Re: Poor performance with OFFSET

Rob Vesse Tue, 06 Aug 2013 09:37:50 -0700

No you can't create a index that pre-computes the sorting of some
particular facet of your data.


Btw if you are using TDB then there shouldn't be any need to use an ORDER
BY to get paging since TDB will for any given query run multiple times
always return the data in a predictable fashion due to how it does index
scans and reads.  Obviously if you want a specific ordering then you need
to add an ORDER BY

Rob



On 8/6/13 8:10 AM, "Olivier Rossel" <olivier.ros...@gmail.com> wrote:

>Using LIMIT/OFFSET sounds like paging, to me.
>And a usual requirement of paging is to order data before paging.
>Ordering can be for example "order alphabetically mmx:Objects by their
>label".
>So the question is: can I create an index that precomputes "the sorting of
>labels of mmx:Objects".
>
>Andy s answer is pretty interesting (and more general).
>Tristan, the link you provide sounds interesting too.

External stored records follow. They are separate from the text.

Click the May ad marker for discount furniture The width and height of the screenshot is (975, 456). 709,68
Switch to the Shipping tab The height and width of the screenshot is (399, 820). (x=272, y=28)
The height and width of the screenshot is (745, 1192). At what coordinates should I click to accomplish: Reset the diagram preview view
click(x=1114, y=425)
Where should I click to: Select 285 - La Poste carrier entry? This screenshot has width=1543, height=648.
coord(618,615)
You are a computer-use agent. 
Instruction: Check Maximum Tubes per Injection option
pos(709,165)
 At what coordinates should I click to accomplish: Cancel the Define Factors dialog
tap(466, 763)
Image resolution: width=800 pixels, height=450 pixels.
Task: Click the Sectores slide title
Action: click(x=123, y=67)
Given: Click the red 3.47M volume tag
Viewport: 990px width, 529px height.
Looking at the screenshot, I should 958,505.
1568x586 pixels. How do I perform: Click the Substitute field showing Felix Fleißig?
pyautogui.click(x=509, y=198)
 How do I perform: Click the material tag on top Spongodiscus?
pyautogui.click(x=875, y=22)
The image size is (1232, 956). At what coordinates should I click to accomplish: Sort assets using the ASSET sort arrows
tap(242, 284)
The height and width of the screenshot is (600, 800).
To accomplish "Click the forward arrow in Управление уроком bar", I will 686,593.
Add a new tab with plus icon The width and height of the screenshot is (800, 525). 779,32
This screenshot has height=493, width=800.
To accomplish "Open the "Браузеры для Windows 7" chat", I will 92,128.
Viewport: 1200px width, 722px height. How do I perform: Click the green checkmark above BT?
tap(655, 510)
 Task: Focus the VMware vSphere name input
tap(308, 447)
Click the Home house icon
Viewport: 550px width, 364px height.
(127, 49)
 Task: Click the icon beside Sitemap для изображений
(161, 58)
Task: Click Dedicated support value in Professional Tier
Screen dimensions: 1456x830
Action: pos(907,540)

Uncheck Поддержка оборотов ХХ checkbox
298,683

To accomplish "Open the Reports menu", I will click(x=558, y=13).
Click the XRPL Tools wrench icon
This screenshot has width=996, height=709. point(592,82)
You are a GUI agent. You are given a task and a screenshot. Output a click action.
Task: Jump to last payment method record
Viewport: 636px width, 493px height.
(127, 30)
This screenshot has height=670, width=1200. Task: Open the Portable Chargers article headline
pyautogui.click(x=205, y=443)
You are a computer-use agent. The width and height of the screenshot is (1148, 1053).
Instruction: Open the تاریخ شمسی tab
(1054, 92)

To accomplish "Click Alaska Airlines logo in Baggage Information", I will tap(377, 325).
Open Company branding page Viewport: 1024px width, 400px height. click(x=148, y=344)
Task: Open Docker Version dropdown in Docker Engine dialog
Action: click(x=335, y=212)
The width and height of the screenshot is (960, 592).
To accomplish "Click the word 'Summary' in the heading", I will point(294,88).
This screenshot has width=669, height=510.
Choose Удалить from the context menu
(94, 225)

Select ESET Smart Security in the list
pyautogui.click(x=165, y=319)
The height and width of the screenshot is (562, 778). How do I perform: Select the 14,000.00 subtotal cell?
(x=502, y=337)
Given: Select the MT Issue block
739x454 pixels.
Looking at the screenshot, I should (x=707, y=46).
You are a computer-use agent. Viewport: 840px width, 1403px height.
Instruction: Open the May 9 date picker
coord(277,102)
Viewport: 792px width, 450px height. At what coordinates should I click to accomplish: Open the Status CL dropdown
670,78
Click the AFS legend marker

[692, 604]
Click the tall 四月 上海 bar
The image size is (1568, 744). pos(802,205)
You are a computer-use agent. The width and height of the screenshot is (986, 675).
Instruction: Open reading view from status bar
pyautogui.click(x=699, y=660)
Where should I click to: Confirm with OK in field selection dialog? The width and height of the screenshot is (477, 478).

But I am not sure
>how
>it helps for the creation of the index I described above.
>
>
>
>
>On Tue, Aug 6, 2013 at 4:59 PM, Tristan Roddis <trist...@cogapp.com>
>wrote:
>
>> On 05/08/2013 21:02, Olivier Rossel wrote:
>>
>>> Please note that such a query does not sort mmx:Objects in the inner
>>> select.
>>> I have no idea of the performances drop if you add that requirement.
>>>
>> Using my data: quite a lot. For a sample offset of 50000, it increases
>> from 380ms without, to 1600ms with ordering.
>>
>>  BTW, is it possible to create an index on (for example) "rdfs:label of
>>> mmx:Objects"?
>>>
>> I'm pretty new to Jena and I'm afraid I'm not sure what you mean! Do you
>> mean adding a full-text search index as described at
>> 
>>http://jena.apache.org/**documentation/query/text-**query.html<http://jen
>>a.apache.org/documentation/query/text-query.html>or something else?
>>
>> Thanks,
>>
>> -Tristan.
>>
>>
>>  On Mon, Aug 5, 2013 at 6:40 PM, Rob Vesse <rve...@yarcdata.com> wrote:
>>
>>> Note that OFFSET is implemented internally by having to iterate over
>>>all
>>>> the unnecessary solutions first.
>>>>
>>>> So if you have OFFSET 10000 then the query engine has to generate and
>>>> discard 10,000 possible solutions before it starts returning actual
>>>> solutions.  As OFFSET increases the time this takes increases.
>>>>
>>>> There is some degree of optimization for these kinds of queries in
>>>>ARQs
>>>> optimizer but it doesn't apply in all cases.
>>>>
>>>> Rob
>>>>
>>>>
>>>>
>>>> On 8/5/13 9:21 AM, "Tristan Roddis" <trist...@cogapp.com> wrote:
>>>>
>>>>  Thanks, Olivier: that did the trick!
>>>>>
>>>>> I tweaked it slightly as not all objects have a rdfs:label populated,
>>>>> and I need to keep that restriction. But using this query the maximum
>>>>> execution time drops to around 700ms:
>>>>>
>>>>> SELECT DISTINCT *  WHERE {
>>>>> { SELECT ?object ?label ?accessionNumber WHERE {?object a mmx:Object
>>>>>.
>>>>> ?object  rdfs:label ?label . ?object mmx:accessionNumber
>>>>> ?accessionNumber } LIMIT 12 OFFSET 20000 } .
>>>>> OPTIONAL {
>>>>> ?object mmx:preferredAsset ?asset .
>>>>> ?asset a mmx:Asset .
>>>>> ?asset dcterms:hasVersion ?image .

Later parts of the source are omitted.